Sunday, July 26, 2015

J. Ryan Stradal talks about his exhuberantly wonderful novel, Kitchens of the Great Midwest, wanting to write a book his mom would have loved, being a foodie, writing, and so much more.






The title of Kitchens of the Great Midwest is as glorious as that cover. You can't help but become engrossed. 

J. Ryan Stradal is an editor Unnamed Press, fiction editor at The Nervous Breakdown, advisory board member at 826LA, and co-producer and host of the literary/culinary series Hot Dish.
His work also appears appears in Hobart, The Rumpus, The Los Angeles Review of Books, Joyland, The California Prose Directory, and Midnight Breakfast, among other places. He likes books, wine, sports, root beer, and peas.

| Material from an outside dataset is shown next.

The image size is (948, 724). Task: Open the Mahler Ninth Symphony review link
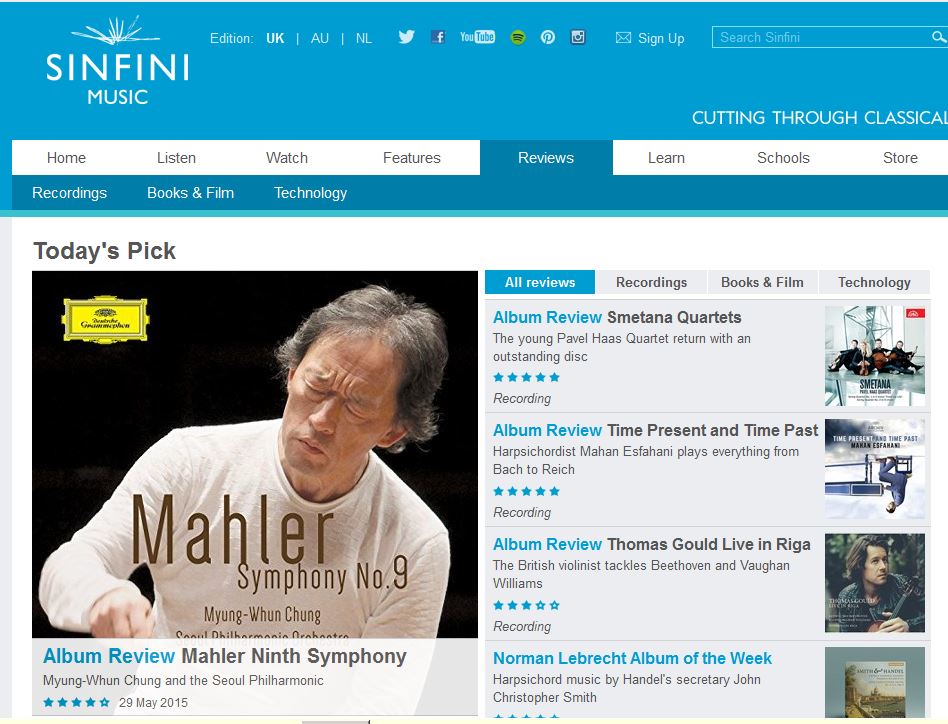225,656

Publishing a debut is always exciting--and a little nerve-wracking, yet people are already buzzing about your book. Does this make it harder or easier to write your next book, and if so, why?

No—at least not yet, anyway. The new book feels like a completely different entity. It’s like everyone is talking about what I made for lunch, and meanwhile I’m busy cooking dinner.

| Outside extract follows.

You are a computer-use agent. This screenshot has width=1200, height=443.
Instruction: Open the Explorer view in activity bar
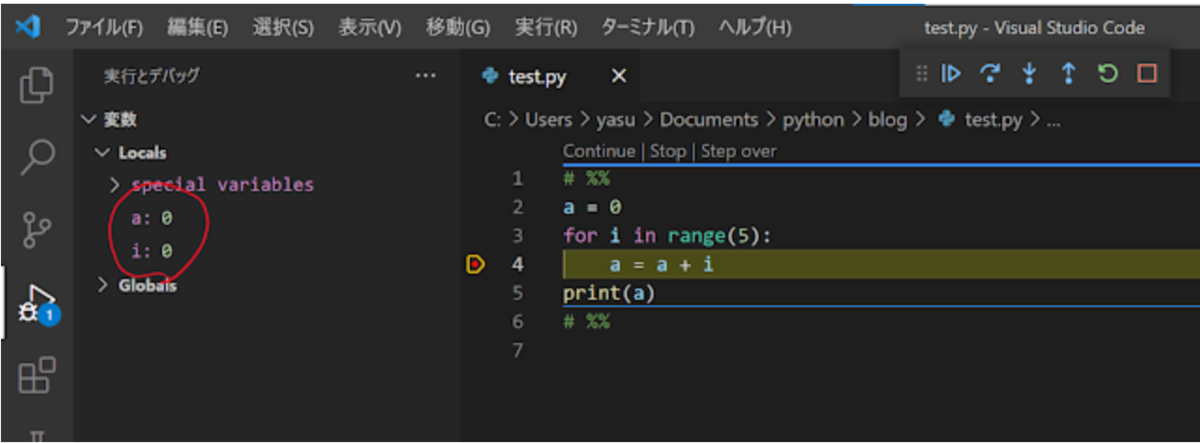tap(36, 83)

To some extent it already feels like someone else wrote Kitchens. I’ve heard that this could happen. I love all of the characters in that book, but I love my new characters too, and they’re the ones I’m thinking about every day and obsessing over.

What was the idea that sparked this book, the thought that haunted you so you had to write it out?

Great question. I wanted to write a book that my mom would’ve loved had she lived to see it exist. Beyond that, I was driven to write a book set in my home region, with characters that resembled the kinds of people I knew growing up. I hadn’t read anything yet that really nailed that for me, so I figured I’d better write it myself. This one really was heavy with my mom’s influence, though. I thought of her every day while I was writing this. It was like she was sitting behind me.

What kind of writer are you? Do you outline or do you wait for the muse?

Somewhere in the middle of those two, but skewed towards the latter. I don’t outline before I start working, but I do have some idea of what ending I’m working towards. I write into a story, and depending on the work, once I discover it, I may make some kind of structural schematic when it’s far enough along that helps me keep track of what’s happening and what still needs to happen.

I deeply admired the structure of this book, with all the different points of views, all of them forming a kind of tapestry allowing us to see a more complex Eva. Did you know this was going to be the structure when you began writing or did it seem to evolve organically? And how different was your first draft from your last?

I devised this structure in my head pretty early on. I started with the notion that I’d tell the stories of the guests at a dinner party, explaining how each knew the chef, and work backwards, with each chapter telling the story of a different guest. I veered from that pretty quickly once the personality of the chef became so strong, and she, not the dinner, became the focus.

The first draft was about 80% the same. Initially there were more chapters like Venison and Bars that barely involved Eva. I quickly decided that I didn’t need so many of those. One character was wiped from the book completely when the two chapters that prominently featured her were both cut. There was more time spent with Ros Wali and his company in one of them. Every chapter, in my mind, had to tell the reader something new and important about Eva, so the ones that failed that test had to go, regardless of their other merits.

Of course, the book is about food, so I wanted to know if you, yourself, are a foodie?  And are the recipes in the novel yours?

I’m an enthusiastic eater of food, but not much of a chef. I follow recipes, I don’t come up with them. The ones in the novel are largely inspired by recipes in a book compiled by a group of women at my great-grandmother’s Lutheran church in 1984.

What’s obsessing you now and why?

My next novel. It’s what I’m working on even when I’m not working on it.



What question didn’t I ask that I should have?

Who else has helped since I wrote the acknowledgements section last fall! So many people mattered to me so deeply while I was writing the book, and so many people have continued to astonish me with the amount of hard work and generosity they’ve brought to my life in the intervening year between completion and publication. These folks require my eternal gratitude in print: Thank you, so much, to Joel Arquillos, Stefan Bucher, Ellen Byron, Ann Friedman, David Gonzalez, Chris Heiser, Carolyn Hutton, Rosemary James, Pamela Klinger-Horn, Cathy Langer, Steven Salardino, Kate Stark, and, significantly: Tom Benton, Jude Swenson, and Brian Tart.